Hi there! I built a custom RAG system using Python with Langchain and Chroma database. Now I need to create a user interface for it. The tricky part is that I want to keep everything running locally on my machine without deploying to any cloud service.
I came across OpenWebUI and wondering if anyone has experience connecting it to a custom Python RAG setup. My main concern is whether I can use my existing system without having to migrate all my data into OpenWebUI’s knowledge base format.
The interface needs to support multiple users accessing it at the same time, all running from my local server. Has anyone worked with similar setups before? What frontend solutions would you recommend for this kind of project?
Any advice or suggestions would be really helpful. Thanks!
Been there. Built plenty of RAG interfaces and everyone overcomplicates this stuff.
Your Langchain + Chroma setup works fine. The issue isn’t your backend - it’s connecting everything without breaking what you’ve got.

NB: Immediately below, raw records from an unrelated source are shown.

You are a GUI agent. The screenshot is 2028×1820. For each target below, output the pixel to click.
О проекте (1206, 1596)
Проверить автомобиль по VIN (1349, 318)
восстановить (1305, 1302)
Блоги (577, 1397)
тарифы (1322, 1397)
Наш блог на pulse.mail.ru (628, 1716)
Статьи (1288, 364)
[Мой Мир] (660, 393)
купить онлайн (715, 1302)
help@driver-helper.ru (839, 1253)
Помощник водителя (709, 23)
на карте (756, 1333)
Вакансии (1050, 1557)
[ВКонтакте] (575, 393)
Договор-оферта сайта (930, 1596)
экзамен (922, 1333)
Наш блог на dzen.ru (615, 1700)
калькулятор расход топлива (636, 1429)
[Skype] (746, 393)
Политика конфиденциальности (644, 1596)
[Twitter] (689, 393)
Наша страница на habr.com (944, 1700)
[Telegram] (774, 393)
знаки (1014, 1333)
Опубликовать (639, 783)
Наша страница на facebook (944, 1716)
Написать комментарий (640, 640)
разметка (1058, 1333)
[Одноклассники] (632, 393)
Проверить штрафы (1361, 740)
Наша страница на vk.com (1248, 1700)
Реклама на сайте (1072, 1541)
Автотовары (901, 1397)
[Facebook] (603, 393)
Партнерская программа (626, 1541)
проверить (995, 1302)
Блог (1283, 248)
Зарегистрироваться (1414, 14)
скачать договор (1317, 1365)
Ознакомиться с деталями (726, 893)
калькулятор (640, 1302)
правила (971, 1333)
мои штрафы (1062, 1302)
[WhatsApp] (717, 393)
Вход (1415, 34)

Skip learning new frameworks or writing API wrappers. Just automate the interface layer. Connect your Python functions straight to a web UI without touching your code.
Did this for a project where multiple data scientists wanted to test different RAG configs. Set up automated workflows that grabbed their Python functions and generated complete interfaces - user auth, session management, concurrent users, the works.
No FastAPI routes to maintain. No Streamlit sessions to debug. No React components to build. Just automation bridging your RAG system to a production interface.
Your Chroma database stays put. Your Langchain pipeline doesn’t change. The automation handles everything between your Python code and users.
Runs locally like you want, scales when needed. Got our team from prototype to production interface in one afternoon.
Skip the web dev headaches entirely. I’ve built RAG systems before and creating frontends from scratch is a massive time drain.
Don’t mess with FastAPI routes or Streamlit sessions - just automate the interface creation. You can get a complete web UI talking to your Langchain setup without changing any existing code.
The automation handles API connections, user management, and scales for multiple users automatically. Your Chroma database stays put. Your Python functions remain untouched.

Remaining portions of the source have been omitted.